### Exercise objective:
Could you print exactly the lines of the listing below, starting at the line that has "Given: Remove the environment variable row" and ending at the line that has "The height and width of the screenshot is (819, 1456).", and only those lines?

### Records to use:
--- --- ---

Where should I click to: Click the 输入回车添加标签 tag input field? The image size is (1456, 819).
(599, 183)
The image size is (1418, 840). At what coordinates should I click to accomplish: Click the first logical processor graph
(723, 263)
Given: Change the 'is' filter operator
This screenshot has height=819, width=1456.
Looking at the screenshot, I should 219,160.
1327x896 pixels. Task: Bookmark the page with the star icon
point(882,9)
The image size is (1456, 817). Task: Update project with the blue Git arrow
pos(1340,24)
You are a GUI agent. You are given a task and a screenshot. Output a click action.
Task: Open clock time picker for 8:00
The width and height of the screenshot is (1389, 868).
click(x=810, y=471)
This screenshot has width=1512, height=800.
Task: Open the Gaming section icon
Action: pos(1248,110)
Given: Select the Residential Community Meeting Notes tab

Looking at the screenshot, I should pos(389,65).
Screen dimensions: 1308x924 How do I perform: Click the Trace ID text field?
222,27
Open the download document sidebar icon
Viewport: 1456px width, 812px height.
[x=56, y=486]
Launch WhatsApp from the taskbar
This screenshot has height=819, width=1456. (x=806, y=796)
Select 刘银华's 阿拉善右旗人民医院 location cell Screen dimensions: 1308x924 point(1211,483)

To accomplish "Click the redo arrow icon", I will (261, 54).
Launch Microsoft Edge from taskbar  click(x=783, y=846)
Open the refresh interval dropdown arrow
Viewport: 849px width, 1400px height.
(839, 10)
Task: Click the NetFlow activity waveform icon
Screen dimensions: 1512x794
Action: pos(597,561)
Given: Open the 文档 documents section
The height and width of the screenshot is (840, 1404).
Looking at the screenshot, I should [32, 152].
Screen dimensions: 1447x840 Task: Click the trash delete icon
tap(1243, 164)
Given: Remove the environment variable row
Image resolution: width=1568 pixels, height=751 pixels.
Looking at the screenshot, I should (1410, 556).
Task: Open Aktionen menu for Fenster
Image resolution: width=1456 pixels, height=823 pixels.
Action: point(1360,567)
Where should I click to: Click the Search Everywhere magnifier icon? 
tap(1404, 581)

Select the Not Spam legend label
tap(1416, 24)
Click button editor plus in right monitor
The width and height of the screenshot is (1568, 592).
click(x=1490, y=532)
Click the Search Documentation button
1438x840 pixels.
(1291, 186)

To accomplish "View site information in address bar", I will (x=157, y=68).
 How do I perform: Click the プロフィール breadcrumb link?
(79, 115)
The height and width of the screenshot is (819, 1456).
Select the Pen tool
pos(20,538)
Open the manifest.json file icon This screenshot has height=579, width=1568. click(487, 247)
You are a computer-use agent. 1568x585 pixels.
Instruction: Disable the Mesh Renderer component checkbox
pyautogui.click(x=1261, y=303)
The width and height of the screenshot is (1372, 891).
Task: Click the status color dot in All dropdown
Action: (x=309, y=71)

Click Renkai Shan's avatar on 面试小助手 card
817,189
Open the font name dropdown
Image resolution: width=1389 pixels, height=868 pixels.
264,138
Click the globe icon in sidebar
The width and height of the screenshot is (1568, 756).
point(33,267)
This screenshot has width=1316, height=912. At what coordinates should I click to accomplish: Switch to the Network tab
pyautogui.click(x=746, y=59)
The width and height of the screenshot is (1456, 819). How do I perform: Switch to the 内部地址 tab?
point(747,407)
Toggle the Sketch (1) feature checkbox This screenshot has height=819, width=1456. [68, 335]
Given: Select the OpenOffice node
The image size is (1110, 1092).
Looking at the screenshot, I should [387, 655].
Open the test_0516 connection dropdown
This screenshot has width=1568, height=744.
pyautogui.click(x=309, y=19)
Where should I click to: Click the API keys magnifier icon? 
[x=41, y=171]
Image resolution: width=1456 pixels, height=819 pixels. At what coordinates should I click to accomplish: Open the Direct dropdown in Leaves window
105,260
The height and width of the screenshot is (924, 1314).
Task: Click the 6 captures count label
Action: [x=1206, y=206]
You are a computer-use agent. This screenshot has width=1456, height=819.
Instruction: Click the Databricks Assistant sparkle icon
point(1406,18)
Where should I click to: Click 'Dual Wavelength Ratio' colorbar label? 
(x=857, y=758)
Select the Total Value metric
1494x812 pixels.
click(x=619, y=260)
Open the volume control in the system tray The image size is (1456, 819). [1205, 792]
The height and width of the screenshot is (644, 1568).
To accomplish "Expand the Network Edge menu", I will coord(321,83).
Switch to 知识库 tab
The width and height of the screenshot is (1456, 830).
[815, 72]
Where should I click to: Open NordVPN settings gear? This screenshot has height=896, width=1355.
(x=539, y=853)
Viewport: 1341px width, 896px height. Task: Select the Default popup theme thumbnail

--- --- ---

### Written answer:
Given: Remove the environment variable row
Image resolution: width=1568 pixels, height=751 pixels.
Looking at the screenshot, I should (1410, 556).
Task: Open Aktionen menu for Fenster
Image resolution: width=1456 pixels, height=823 pixels.
Action: point(1360,567)
Where should I click to: Click the Search Everywhere magnifier icon? 
tap(1404, 581)

Select the Not Spam legend label
tap(1416, 24)
Click button editor plus in right monitor
The width and height of the screenshot is (1568, 592).
click(x=1490, y=532)
Click the Search Documentation button
1438x840 pixels.
(1291, 186)

To accomplish "View site information in address bar", I will (x=157, y=68).
 How do I perform: Click the プロフィール breadcrumb link?
(79, 115)
The height and width of the screenshot is (819, 1456).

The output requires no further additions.